Skilled overseas workers with families face a higher risk of poverty than UK workers and their net incomes will be lower than UK workers’ in the same professions under the UK’s points-based immigration system, a new study has found. As well as creating social and financial disadvantages for immigrants, the researchers warn the system could make the UK less attractive for overseas workers who could fill the country’s skills gap.

Researchers from the ESRC Centre for Population Change at the University of Southampton have calculated and compared the net average income from seven skilled professions, for three different household types for migrants and non-migrants.

The results, published in the Journal of Poverty and Social Justice, show that migrant families with one full-time and one part-time worker and a small child are at much higher risk of poverty than UK families, even if their joint income is far above the median national wage. In one example, a migrant family aged 25+ with joint earnings worth £40,319 receives £207 less per week in social benefits than a UK family on the same wages. As a result, the UK family lives above the poverty line while the migrant family lives below it.

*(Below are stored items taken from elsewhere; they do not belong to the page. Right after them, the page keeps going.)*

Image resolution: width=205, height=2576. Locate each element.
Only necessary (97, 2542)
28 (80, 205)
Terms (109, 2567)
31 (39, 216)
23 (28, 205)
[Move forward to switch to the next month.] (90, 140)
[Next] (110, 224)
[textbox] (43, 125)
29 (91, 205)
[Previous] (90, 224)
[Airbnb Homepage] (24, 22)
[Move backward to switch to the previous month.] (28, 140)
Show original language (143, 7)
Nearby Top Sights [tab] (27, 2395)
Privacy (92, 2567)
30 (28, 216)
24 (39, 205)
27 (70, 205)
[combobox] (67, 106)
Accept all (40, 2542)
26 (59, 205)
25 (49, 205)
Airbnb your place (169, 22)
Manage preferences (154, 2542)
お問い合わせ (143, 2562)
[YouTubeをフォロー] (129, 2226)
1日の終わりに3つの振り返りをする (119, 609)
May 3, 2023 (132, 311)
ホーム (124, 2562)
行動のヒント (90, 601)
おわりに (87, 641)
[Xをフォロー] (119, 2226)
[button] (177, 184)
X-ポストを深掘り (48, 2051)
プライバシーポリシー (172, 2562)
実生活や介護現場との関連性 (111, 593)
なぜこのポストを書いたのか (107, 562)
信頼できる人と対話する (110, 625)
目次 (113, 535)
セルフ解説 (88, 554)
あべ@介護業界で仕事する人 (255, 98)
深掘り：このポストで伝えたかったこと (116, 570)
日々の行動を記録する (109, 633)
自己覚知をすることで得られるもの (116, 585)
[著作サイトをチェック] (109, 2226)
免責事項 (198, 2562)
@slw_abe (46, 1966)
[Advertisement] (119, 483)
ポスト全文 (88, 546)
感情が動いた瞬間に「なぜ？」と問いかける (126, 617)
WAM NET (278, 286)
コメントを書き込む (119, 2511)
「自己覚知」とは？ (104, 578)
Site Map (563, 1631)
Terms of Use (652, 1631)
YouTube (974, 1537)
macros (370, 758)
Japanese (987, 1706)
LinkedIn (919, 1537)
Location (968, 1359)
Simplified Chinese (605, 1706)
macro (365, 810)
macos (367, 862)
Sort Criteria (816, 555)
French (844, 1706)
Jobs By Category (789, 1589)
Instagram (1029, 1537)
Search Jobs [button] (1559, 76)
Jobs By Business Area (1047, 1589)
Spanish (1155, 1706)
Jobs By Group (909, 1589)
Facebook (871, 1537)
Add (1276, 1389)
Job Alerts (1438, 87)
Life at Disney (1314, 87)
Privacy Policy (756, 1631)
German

While the UK was an EU member state, EU workers in the UK had the same rights to social benefits as UK workers, while the rights of other overseas workers were more restricted. After Brexit the social rights of all workers on visas have been restricted, affecting a much larger group than before. In contrast to UK workers, no migrant workers on a visa are now entitled to social benefits relating to housing, children and income support; they also have to pay visa fees and the majority pay extra healthcare charges.

Traute Meyer, Professor of Social Policy, and Paul Bridgen, Associate Professor of Social Policy at the University of Southampton, who led the study, said, “The UK wants to be open for skilled workers after Brexit, and the government has set a wage threshold which workers and their families must cross to be allowed to come. However, our research shows that because new policies withhold child-related social rights for new migrants, the UK is only a poverty-proof destination for single migrants or migrant families earning significantly above this government threshold.”

The researchers discovered these findings by identifying the median weekly gross incomes of full-time workers in seven professions, using official wage statistics for 2021. They then assumed that these workers live in three types of households: as singles, one-and-a-half breadwinners and breadwinner households with one full-time worker and one full-time homemaker. This led to 21 household types. They then calculated a net income for UK citizens by applying tax, national insurance, and Universal Credit entitlements; for the migrant families they applied tax, national insurance, a healthcare surcharge and visa fees. To gauge household’s poverty risks they compared the net income of both groups with a ‘decent standard of life threshold’ formulated by the University of York and the Joseph Rowntree Foundation.

Prof Meyer continued, “some will feel that the differences are fair, based on the argument that adult workers just coming to the country should not be entitled to extra public support.

“However, others may be concerned the UK is losing out on talent because international workers might prefer to go to other EU countries where their families are entitled to support.”

“In addition, the fairness of health care charges on migrant health workers was publicly questioned during the COVID-19 pandemic, given they were risking their lives for UK patients but had to pay a healthcare surcharge to be looked after by the NHS themselves. We show that to be excluded from measures supporting parents has far greater consequences for migrants’ incomes. This might be of concern to those members of the public who believed that the healthcare surcharge was unfair.”

The team also warn that the impact on migrant families is contrary to the UK government’s commitments as a signatory to 1989 UN Convention on the Human Rights of the Child. They are now planning follow up studies to find out how migrant workers with children who have come to the UK since 2021 cope without support for their families, especially those on earnings closer to the visa threshold of £25,000 and those working in “shortage occupations”.